Combined methods for gender inference

Combined method presented here (M3) works on both images and names.

To see how this method performs in comparison with others, please visit performance page

M3

M3 is a Python-based deep learning model trained to infer socio-demographic attributes, including gender. The model can infer gender both on images and names only. However, it works best when using both images and names.

How it works

M3 was trained on a massive Twitter dataset to infer socio-demographics based on a person's image and name. It features three major attributes:

  • Multimodal. M3 takes both vision and text inputs. Particularly, the input may contain a profile image, a name (e.g., in the form of a natural language first and last name), a user name (e.g., the Twitter screen_name), and a short self-descriptive text (e.g., a Twitter biography).
  • Multilingual. M3 operates in 32 major languages spoken in Europe. They are ['en', 'cs', 'fr', 'nl', 'ar', 'ro', 'bs', 'da', 'it', 'pt', 'no', 'es', 'hr', 'tr', 'de', 'fi', 'el', 'he', 'ru', 'bg', 'hu', 'sk', 'et', 'pl', 'lv', 'sl', 'lt', 'ga', 'eu', 'mt', 'cy', 'rm', 'is', 'un'] in ISO 639-1 two-letter codes (un stands for languages that are not in the list).
  • Multi-attribute. Thanks to multi-task learning, the model can predict three demographic attributes (gender, age, and human-vs-organization status) at the same time.
m3_preprocessing
Image pre-processing steps for M3

Installation

You can install a python package m3inference using pip, which also installs necessary libraries (for problems with some packages please refer to the Github page):

pip install m3inference

How to use

After you install the library, in case you use photos, you should preprocess your images to get them resized to the correct shape. You can use a preprocess script or create your own (refer to the documentation for the details). Initiate an object of M3Inference() and then use the function infer() with a json file as an input.

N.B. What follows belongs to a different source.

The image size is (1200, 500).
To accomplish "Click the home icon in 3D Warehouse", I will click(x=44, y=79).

For other model settings (e.g., output format, GPU setting, batch size, etc.), please use the file test/data.jsonl on github page as a sample input file and see the docstrings for M3Inference initialization and infer method for detailed utilization.You can also explore M3 using the web demo or the executable python notebooks powered by Binder (see below).

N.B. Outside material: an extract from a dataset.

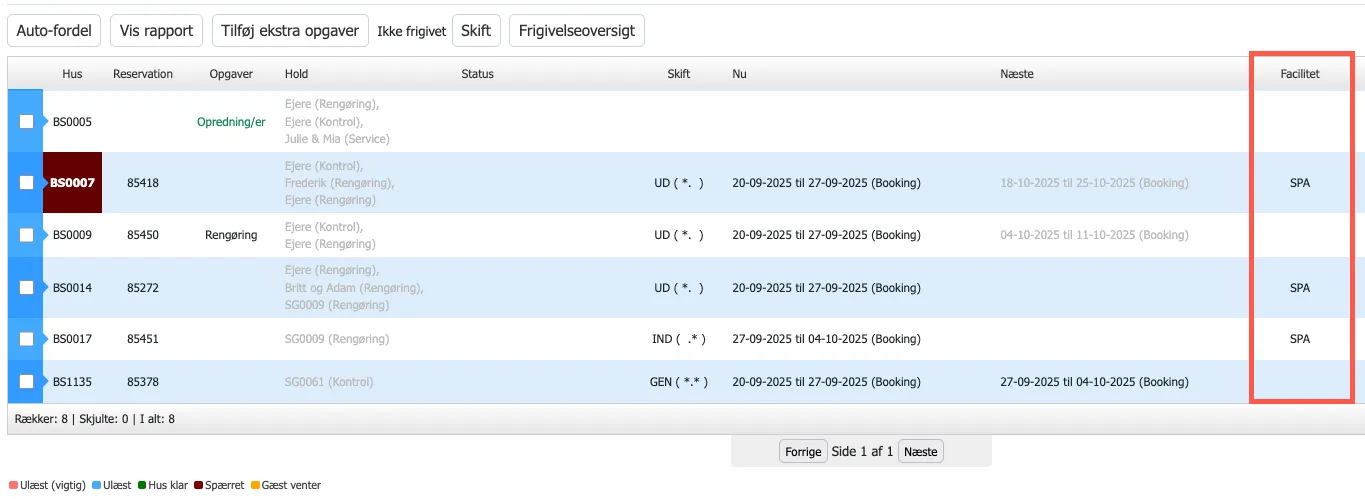The image size is (1365, 499).
Task: Select the BS0007 row checkbox
Action: click(26, 183)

You can try out this method with executable python notebooks powered by Binder. Click the button below to launch it and follow the instructions:

Binder is a service that deploys computing environments on the cloud.

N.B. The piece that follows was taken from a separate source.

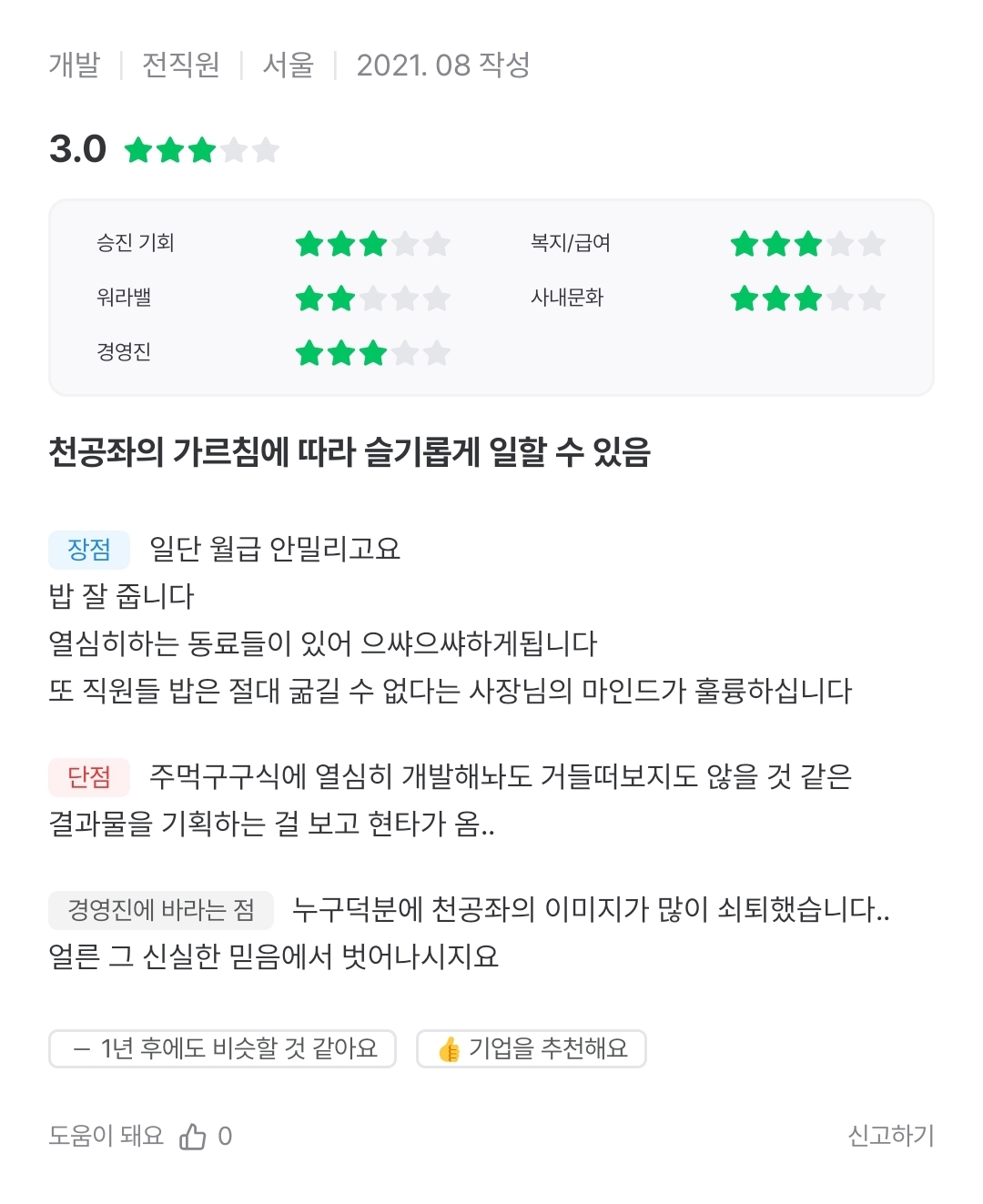Select the 복지/급여 star rating

[807, 244]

Keep in mind that these notebooks are made for demonstration of the method and are not designed for large datasets.

Input

M3 works best when making inferences on visual and textual input together, but you can also use it with only visual or only textual input. It takes a JSON file as an input, which should have the following keys:

  • id (should be a unique random number);
  • name (name in string format, if you only want to use image-based M3, insert an empty string here);
  • screen_name (this field refers to a Twitter profile screenname; you can leave it empty if you do not use Twitter data);
  • description (this field refers to a Twitter profile bio; you can leave it empty if you do not use Twitter data);
  • lang (language in ISO format in case you have such data, otherwise empty);
  • img_path (path to each image file);
  • In case you use Twitter data, for lang, even if the official Twitter JSON entry contains this field, it is recommended to try to use the cld2 wrapper method (from m3inference import get_lang) to get the language either from the user's biography/description or the user's tweets. You could also hard-code the language if you know the ground truth.
  • Images can also be downloaded from Twitter as 400x400 pixel images. Note that you must resize your photos to 224x224 pixels using the pre-processing code mentioned above.

Output

The output file is a Python dictionary in which the ids are the keys. The predictions are included as corresponding values. Predicted attributes are gender, age, and human-vs-organization status - a binary category indicating whether the image is associated with an organization rather than a person. The values represent probabilities for each category, ranging between 0 and 1.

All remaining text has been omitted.